EXERCISE GOAL – Among the entries below, find each line holding "block" and return it.

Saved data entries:
◆ ◆ ◆

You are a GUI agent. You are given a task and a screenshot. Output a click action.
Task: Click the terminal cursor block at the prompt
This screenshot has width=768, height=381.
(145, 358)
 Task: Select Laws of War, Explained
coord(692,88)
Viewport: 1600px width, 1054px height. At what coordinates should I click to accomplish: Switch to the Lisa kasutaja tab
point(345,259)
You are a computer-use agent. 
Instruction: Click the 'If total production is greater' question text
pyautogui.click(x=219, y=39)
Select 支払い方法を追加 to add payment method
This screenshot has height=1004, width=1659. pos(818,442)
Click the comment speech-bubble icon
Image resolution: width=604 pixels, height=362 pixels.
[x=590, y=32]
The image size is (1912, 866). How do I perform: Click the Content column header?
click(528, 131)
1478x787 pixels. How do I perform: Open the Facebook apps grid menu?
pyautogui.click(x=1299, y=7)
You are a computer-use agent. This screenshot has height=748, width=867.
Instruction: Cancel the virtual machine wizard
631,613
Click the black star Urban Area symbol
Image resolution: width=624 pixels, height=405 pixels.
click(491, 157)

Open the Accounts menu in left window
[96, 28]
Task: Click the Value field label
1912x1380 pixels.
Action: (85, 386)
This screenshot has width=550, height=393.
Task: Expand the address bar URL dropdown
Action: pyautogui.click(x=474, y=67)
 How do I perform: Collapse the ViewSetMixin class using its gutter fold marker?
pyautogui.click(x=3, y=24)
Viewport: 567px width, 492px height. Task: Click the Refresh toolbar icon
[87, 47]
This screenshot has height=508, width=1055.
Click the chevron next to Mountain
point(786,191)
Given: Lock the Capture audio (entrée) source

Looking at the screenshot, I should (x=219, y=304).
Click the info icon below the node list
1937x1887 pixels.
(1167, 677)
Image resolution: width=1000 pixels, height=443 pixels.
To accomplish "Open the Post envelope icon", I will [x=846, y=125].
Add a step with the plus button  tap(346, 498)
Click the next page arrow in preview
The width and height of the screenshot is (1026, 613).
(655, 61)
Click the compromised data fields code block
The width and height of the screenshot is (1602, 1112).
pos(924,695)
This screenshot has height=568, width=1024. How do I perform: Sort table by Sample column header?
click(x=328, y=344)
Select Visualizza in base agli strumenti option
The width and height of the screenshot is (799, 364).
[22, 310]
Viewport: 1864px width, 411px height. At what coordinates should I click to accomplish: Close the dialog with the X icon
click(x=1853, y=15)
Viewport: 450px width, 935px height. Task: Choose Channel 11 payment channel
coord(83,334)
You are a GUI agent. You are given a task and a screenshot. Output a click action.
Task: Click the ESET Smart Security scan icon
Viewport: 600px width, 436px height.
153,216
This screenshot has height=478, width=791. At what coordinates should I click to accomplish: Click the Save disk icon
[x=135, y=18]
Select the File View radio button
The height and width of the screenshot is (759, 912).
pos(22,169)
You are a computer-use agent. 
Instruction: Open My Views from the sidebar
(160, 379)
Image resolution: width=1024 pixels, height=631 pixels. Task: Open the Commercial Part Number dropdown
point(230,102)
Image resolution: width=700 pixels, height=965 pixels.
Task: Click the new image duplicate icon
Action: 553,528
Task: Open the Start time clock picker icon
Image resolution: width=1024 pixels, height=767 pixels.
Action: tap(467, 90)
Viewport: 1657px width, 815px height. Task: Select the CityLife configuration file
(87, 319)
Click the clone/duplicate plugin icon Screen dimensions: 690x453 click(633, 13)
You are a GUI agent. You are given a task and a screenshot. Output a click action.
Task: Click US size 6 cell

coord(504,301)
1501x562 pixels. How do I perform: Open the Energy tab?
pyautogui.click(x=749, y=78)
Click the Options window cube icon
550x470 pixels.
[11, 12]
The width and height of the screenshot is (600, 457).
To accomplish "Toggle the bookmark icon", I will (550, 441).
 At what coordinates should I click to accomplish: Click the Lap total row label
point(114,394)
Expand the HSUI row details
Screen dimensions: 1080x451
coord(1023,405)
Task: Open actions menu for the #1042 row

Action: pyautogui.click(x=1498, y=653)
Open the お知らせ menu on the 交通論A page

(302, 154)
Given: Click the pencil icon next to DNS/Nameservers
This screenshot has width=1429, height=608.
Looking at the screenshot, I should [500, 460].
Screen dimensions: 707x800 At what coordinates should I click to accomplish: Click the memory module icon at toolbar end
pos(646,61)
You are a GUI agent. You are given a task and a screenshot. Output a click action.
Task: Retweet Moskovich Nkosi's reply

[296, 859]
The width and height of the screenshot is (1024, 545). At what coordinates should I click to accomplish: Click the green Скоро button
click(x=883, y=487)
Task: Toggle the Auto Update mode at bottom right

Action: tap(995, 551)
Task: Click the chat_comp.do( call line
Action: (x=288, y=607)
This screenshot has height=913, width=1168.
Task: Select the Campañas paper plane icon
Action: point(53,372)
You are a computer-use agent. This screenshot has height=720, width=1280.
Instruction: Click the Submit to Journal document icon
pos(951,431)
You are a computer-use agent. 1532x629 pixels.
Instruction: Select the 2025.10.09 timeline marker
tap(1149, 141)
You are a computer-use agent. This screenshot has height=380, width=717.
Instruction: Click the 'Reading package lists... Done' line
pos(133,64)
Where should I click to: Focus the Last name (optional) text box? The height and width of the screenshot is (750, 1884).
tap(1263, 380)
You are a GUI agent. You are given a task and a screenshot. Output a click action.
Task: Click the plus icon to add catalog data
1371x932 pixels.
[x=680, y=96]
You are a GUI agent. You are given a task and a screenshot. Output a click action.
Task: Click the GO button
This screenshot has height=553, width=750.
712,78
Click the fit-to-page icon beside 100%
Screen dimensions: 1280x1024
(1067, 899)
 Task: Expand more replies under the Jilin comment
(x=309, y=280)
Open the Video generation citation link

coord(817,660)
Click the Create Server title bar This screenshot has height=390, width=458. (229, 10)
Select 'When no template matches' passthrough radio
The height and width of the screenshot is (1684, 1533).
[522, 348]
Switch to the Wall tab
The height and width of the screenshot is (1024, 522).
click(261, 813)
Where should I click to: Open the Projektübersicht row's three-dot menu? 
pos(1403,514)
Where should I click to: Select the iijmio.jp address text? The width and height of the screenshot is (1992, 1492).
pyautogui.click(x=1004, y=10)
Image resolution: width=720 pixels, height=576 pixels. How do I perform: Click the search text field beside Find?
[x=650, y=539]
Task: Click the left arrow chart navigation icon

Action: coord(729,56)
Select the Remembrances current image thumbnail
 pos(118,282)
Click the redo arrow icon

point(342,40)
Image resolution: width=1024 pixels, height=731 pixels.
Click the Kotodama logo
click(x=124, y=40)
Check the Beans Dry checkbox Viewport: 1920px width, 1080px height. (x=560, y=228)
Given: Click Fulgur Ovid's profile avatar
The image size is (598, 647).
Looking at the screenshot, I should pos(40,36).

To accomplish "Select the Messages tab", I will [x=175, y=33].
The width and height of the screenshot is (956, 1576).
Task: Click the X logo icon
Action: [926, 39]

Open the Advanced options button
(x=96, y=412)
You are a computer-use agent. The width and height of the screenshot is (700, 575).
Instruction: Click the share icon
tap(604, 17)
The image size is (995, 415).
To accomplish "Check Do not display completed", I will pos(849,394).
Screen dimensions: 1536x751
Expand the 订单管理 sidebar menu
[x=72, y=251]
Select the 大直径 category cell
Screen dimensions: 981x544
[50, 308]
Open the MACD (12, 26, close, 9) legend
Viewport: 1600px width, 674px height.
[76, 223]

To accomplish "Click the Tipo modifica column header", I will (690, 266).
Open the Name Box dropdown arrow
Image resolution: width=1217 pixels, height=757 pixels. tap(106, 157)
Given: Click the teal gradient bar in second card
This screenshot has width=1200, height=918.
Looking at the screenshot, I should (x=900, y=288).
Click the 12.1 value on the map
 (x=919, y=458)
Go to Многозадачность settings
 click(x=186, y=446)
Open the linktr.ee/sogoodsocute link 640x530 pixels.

◆ ◆ ◆

TASK SOLUTION –
Task: Click the terminal cursor block at the prompt
Click the compromised data fields code block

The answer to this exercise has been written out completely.